__EXERCISE 1__
Summarize the thread on PhraseQuery performance in two sentences.
__EXERCISE 2__
In the thread on PhraseQuery performance, how many phrase queries does the first poster create from the input text?
__EXERCISE 3__
Please say whether each statement agrees with the thread on PhraseQuery performance, answering yes or no and quoting the deciding words: (a) the search takes about 30 seconds to respond; (b) the index holds fewer than one million entries; (c) the search runs as a Java process.

__TEXT EXCERPT__
::::::::::

Performance issue when using multiple PhraseQueries against a 1+ million entries index

2014-05-19 Thread Liviu Matei
Hi,

In order to achieve a somehow smarter search that takes into
consideration also the context I decided to use PhraseQuery. Now I create
~100 phrase queries from the input text and combine them with boolean query
into one query and issue a search against the index.
Now if the index size is big (1+ million entries with a lot of content) I
am encountering performance hits - reponse time ~30 seconds which is not
acceptable. Can you please tell me if there is a way to tune the
PhraseQueries ? Or is it another way to improve perfomance besides reducing
the number of queries, I've read a little about N-Gram query but not sure
if it is suitable in this scenario ?

Thanks and regards,
Liviu


Re: Performance issue when using multiple PhraseQueries against a 1+ million entries index

2014-05-19 Thread Jack Krupansky
Does your index fit fully in system memory - the OS file cache? If not, 
there could be a lot of thrashing (I/O) as Lucene accesses the index.


-- Jack Krupansky

-Original Message- 
From: Liviu Matei

Sent: Monday, May 19, 2014 4:21 PM
To: java-user@lucene.apache.org
Subject: Performance issue when using multiple PhraseQueries against a 1+ 
million entries index


Hi,

In order to achieve a somehow smarter search that takes into
consideration also the context I decided to use PhraseQuery. Now I create
~100 phrase queries from the input text and combine them with boolean query
into one query and issue a search against the index.
Now if the index size is big (1+ million entries with a lot of content) I
am encountering performance hits - reponse time ~30 seconds which is not
acceptable. Can you please tell me if there is a way to tune the
PhraseQueries ? Or is it another way to improve perfomance besides reducing
the number of queries, I've read a little about N-Gram query but not sure
if it is suitable in this scenario ?

Thanks and regards,
Liviu 



-
To unsubscribe, e-mail: java-user-unsubscr...@lucene.apache.org
For additional commands, e-mail: java-user-h...@lucene.apache.org



Re: Performance issue when using multiple PhraseQueries against a 1+ million entries index

2014-05-19 Thread Liviu Matei
Thanks for the reply.
When you mention system memory you referring to RAM (or HEAP as this is
running as a java process) ?

::::::::::

__DATA LISTING__
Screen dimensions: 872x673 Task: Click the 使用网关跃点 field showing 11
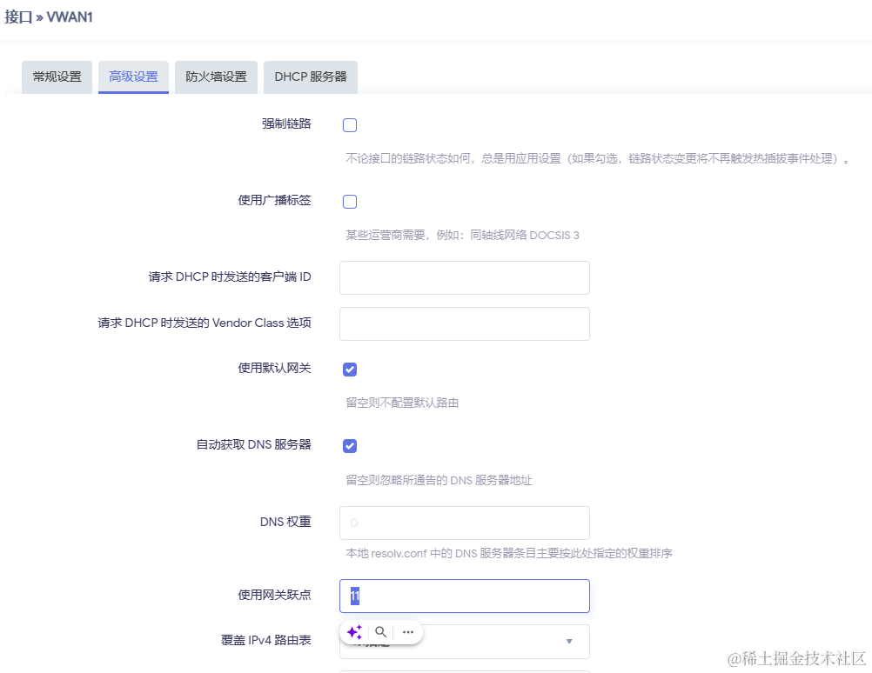tap(464, 596)
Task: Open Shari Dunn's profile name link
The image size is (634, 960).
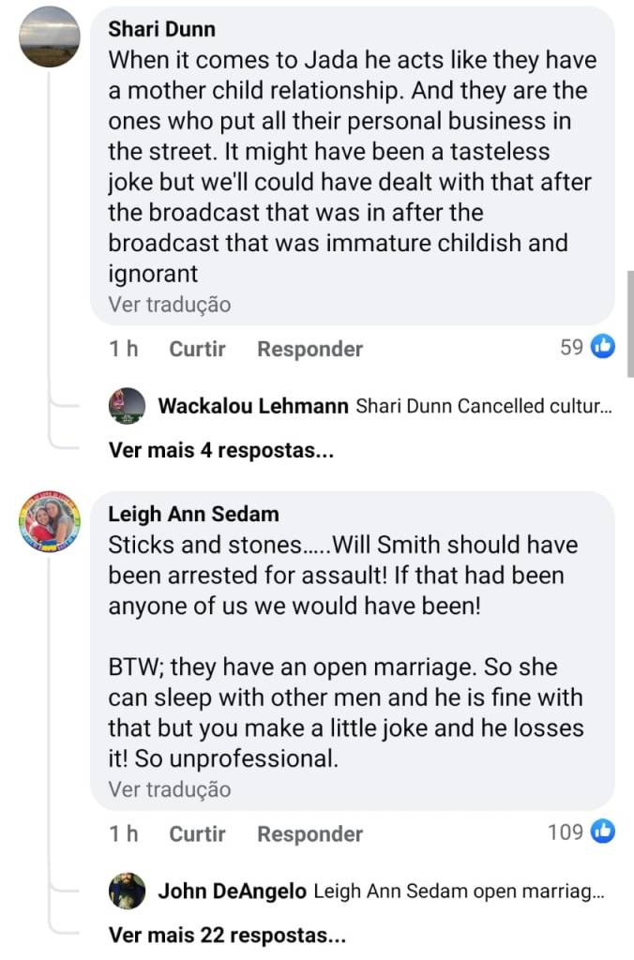Action: click(161, 29)
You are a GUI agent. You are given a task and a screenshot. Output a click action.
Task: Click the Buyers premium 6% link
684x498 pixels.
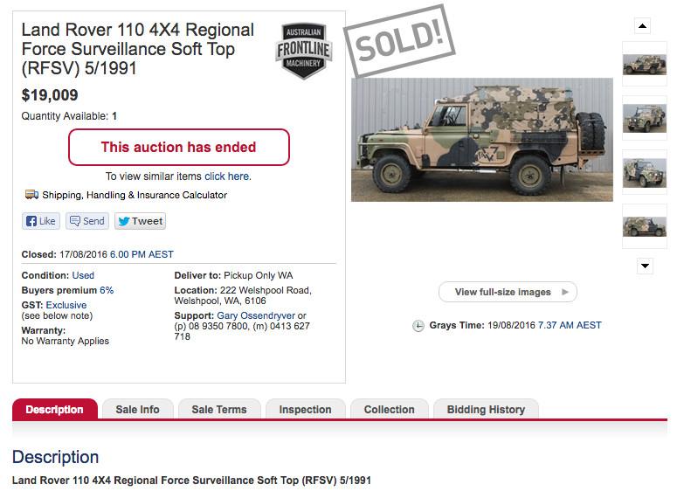tap(107, 290)
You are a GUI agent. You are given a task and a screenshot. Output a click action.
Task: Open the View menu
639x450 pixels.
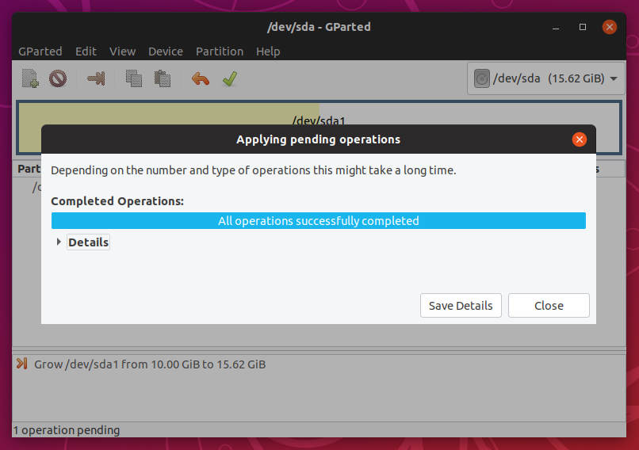coord(122,51)
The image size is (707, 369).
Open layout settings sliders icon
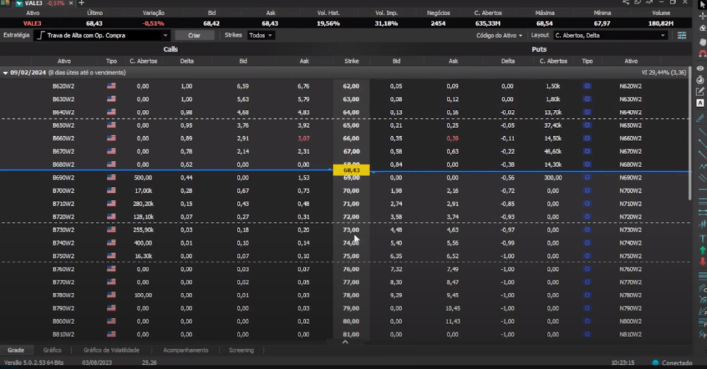[x=681, y=35]
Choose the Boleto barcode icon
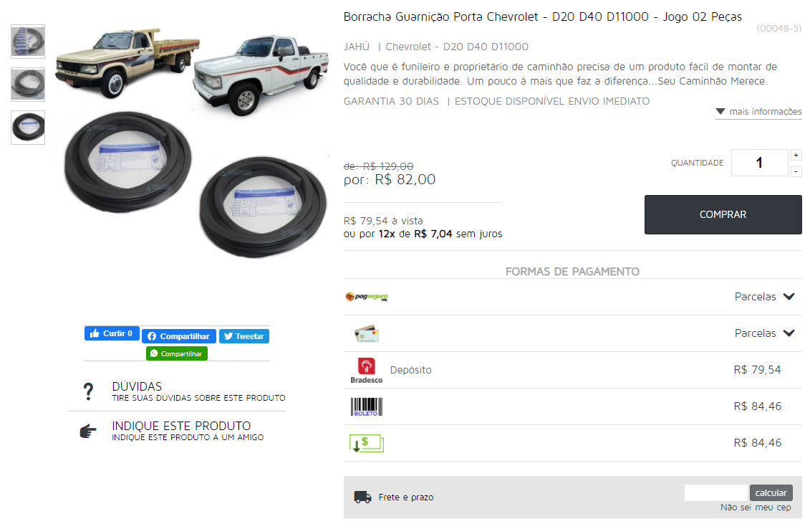Screen dimensions: 810x524 (366, 407)
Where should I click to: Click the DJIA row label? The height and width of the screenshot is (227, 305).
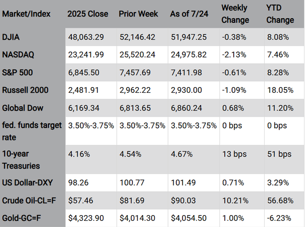tap(11, 37)
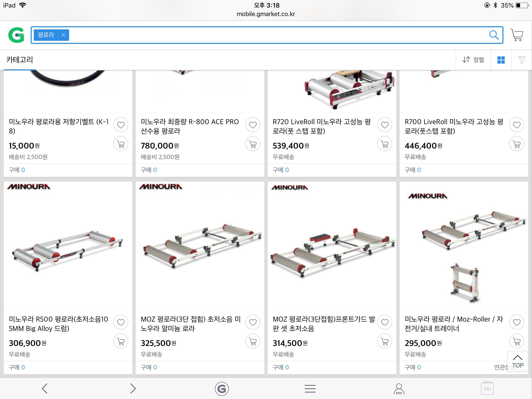Open 미노우라 평로라 / Moz-Roller product title
Viewport: 532px width, 399px height.
point(454,324)
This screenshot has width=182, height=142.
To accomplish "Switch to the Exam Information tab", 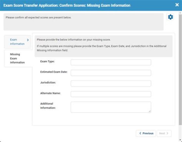I will (17, 42).
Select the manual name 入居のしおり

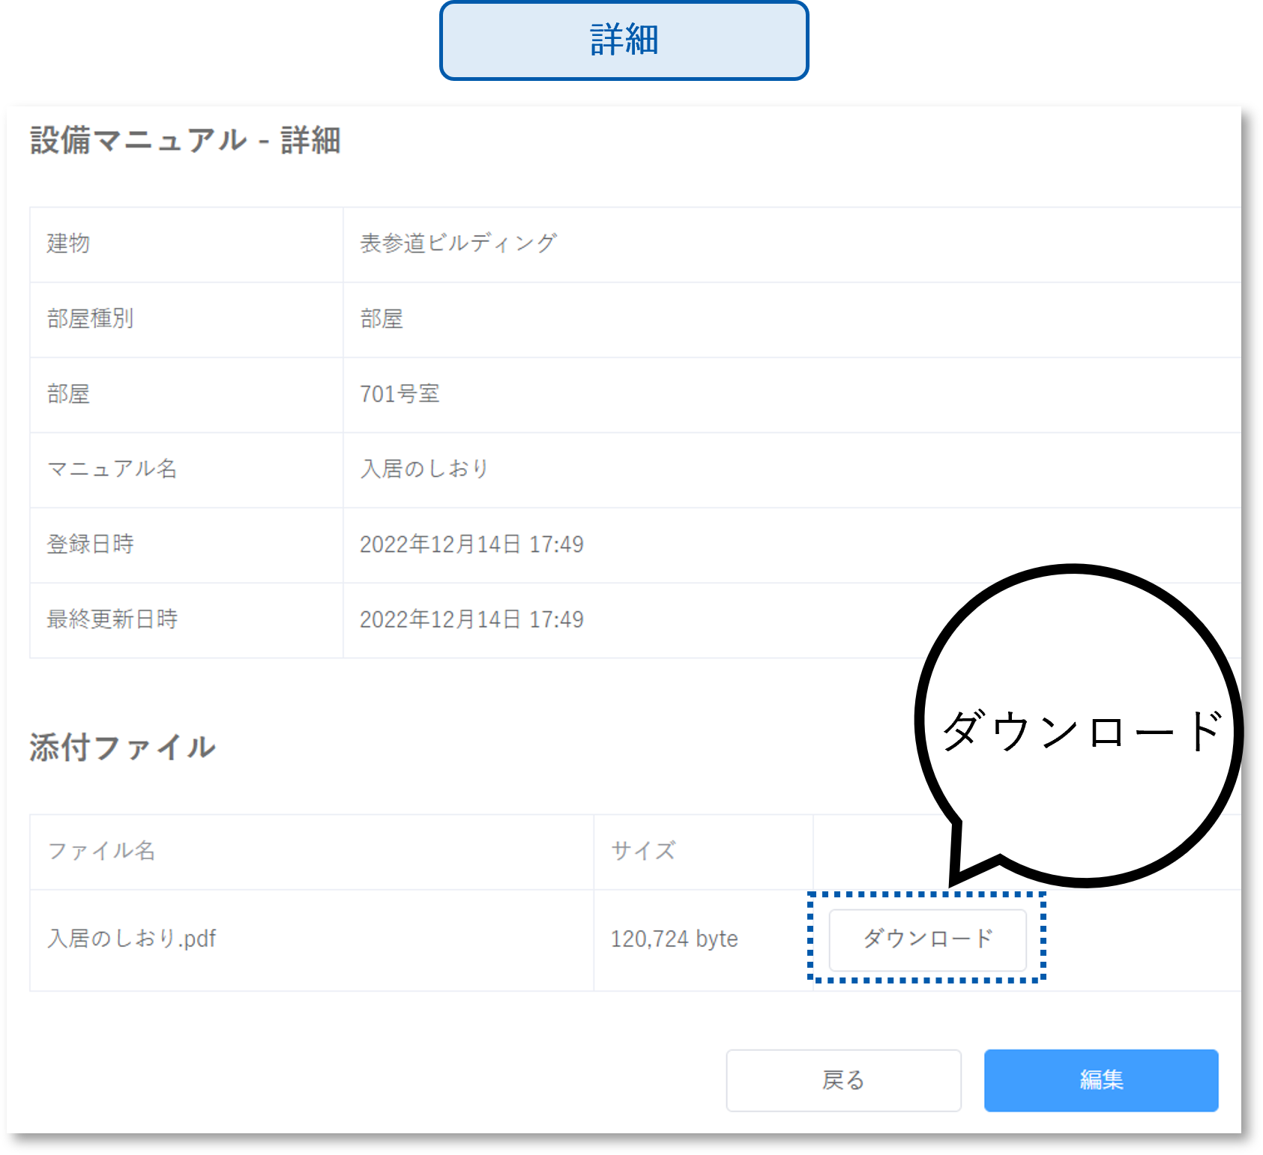tap(423, 469)
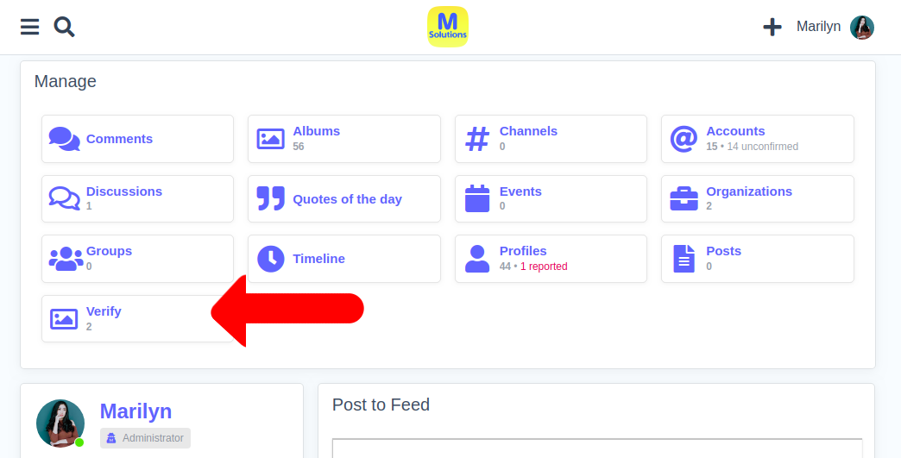Go to the Timeline section

click(318, 259)
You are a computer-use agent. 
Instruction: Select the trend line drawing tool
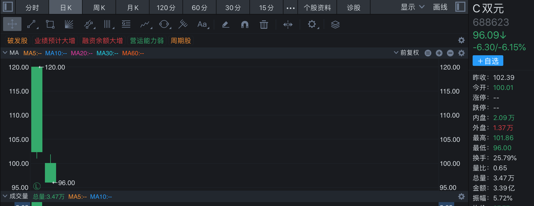(x=32, y=25)
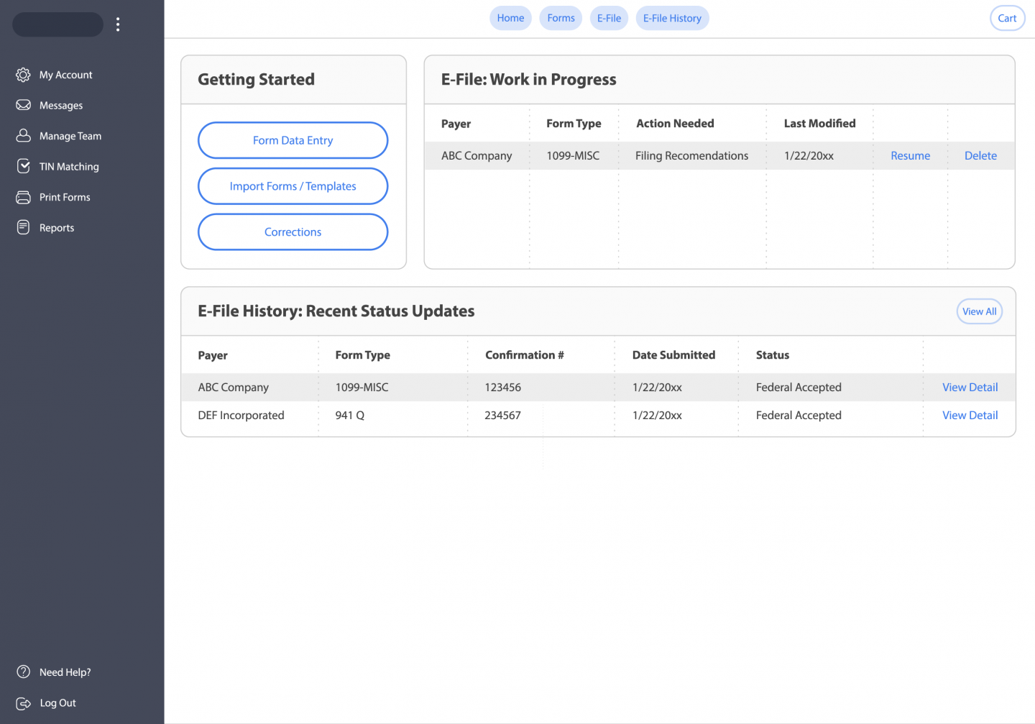The height and width of the screenshot is (724, 1035).
Task: Resume the ABC Company 1099-MISC filing
Action: (x=910, y=156)
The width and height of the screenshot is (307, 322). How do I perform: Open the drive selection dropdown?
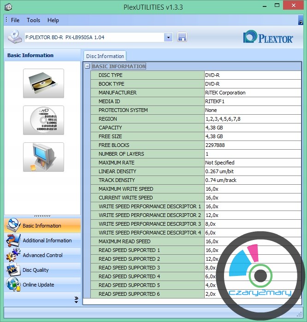(168, 37)
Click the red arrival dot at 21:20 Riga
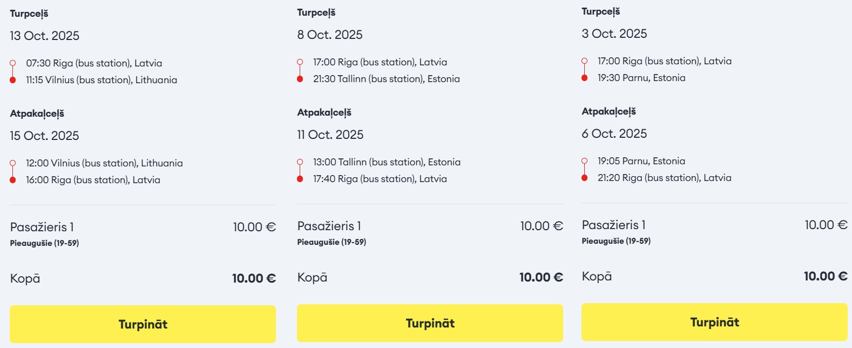Viewport: 852px width, 348px height. coord(584,178)
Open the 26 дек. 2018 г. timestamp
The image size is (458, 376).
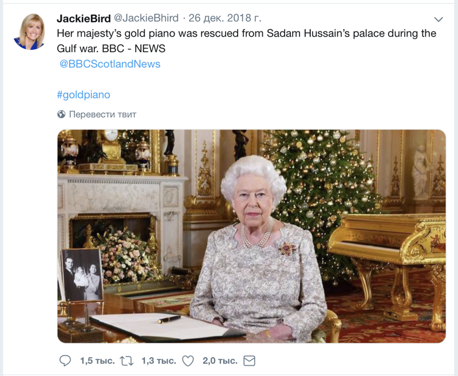click(x=224, y=18)
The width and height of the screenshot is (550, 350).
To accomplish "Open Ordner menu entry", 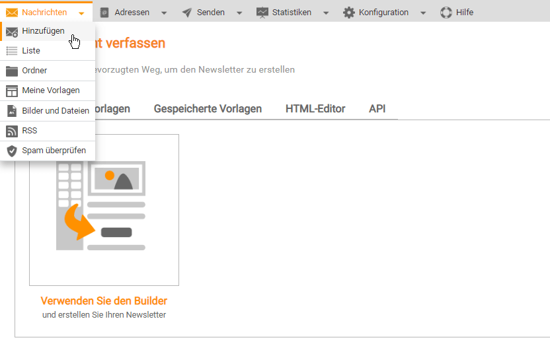I will click(x=34, y=71).
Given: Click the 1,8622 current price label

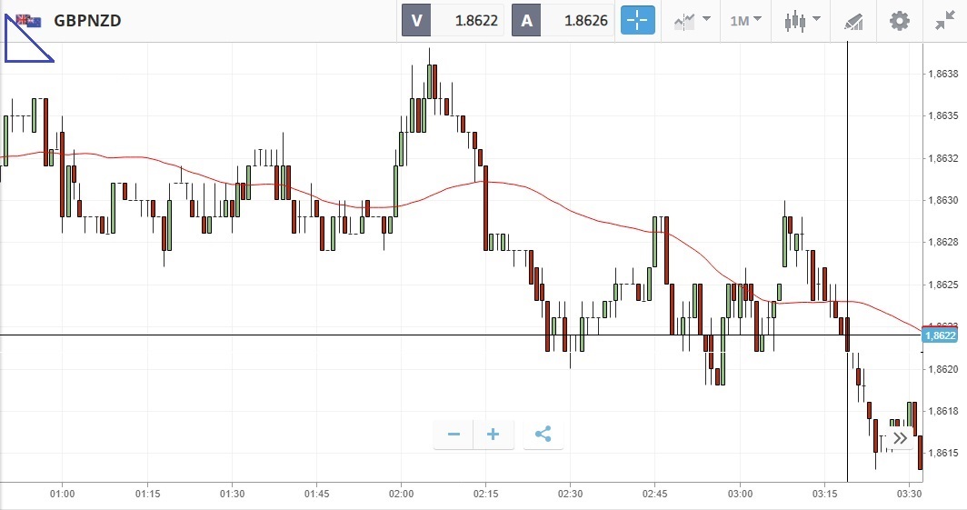Looking at the screenshot, I should pos(940,335).
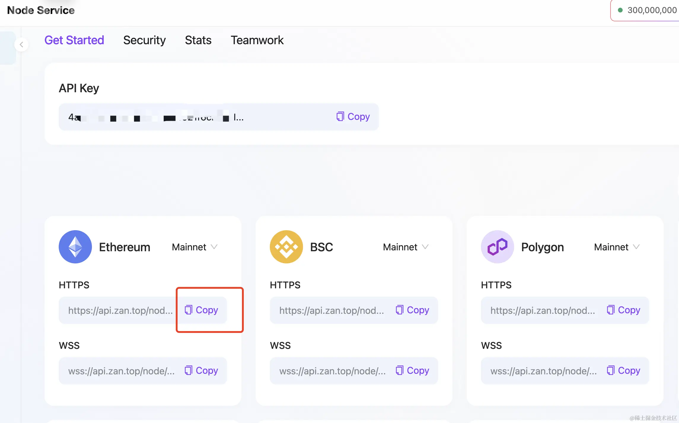This screenshot has width=679, height=423.
Task: Copy the API Key
Action: [x=353, y=117]
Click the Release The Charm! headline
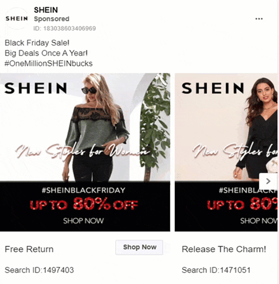 [x=224, y=249]
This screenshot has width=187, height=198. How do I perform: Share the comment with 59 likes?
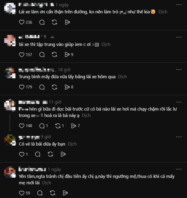click(x=65, y=193)
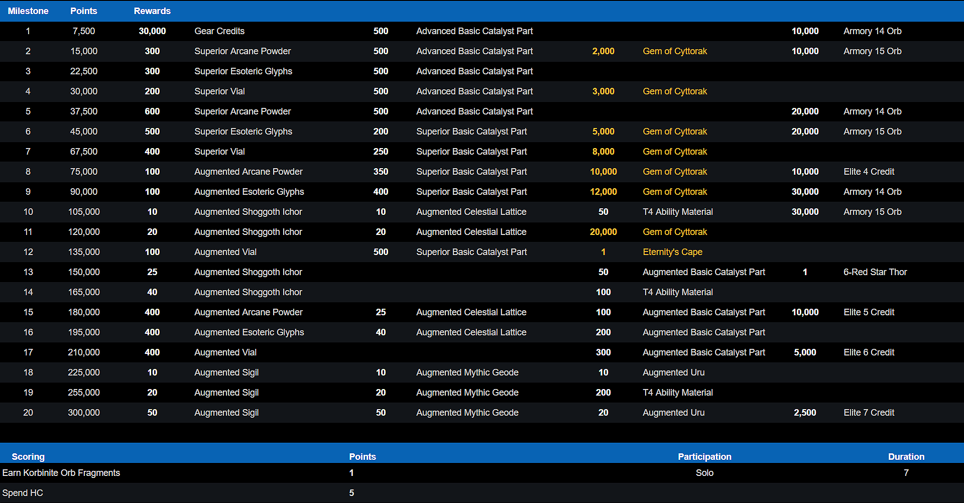
Task: Click the Elite 5 Credit reward
Action: tap(869, 312)
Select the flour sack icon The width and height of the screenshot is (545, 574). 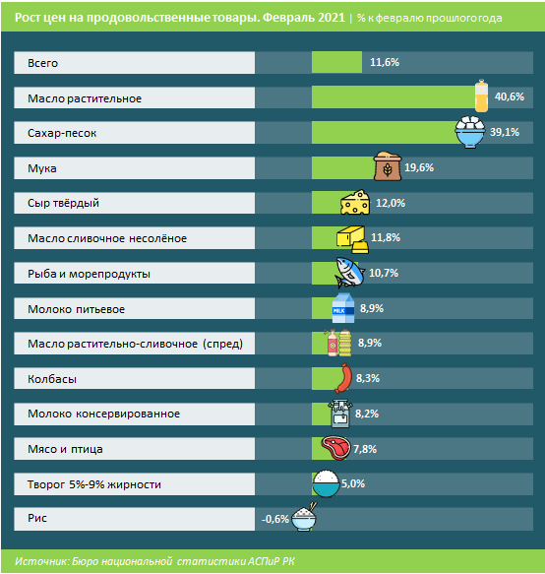coord(388,166)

::::::::::

__RESULT 1__
A user creates about 100 phrase queries from input text, combines them with a boolean query, and sees response times of about 30 seconds against an index of more than a million entries, so the user asks how to tune the PhraseQueries or otherwise improve performance. A reply asks whether the index fits fully in system memory and warns of I/O thrashing if it does not, and the user asks whether that means RAM or heap.

__RESULT 2__
About 100.

__RESULT 3__
(a) Yes: "reponse time ~30 seconds"
(b) No: "1+ million entries with a lot of content"
(c) Yes: "running as a java process"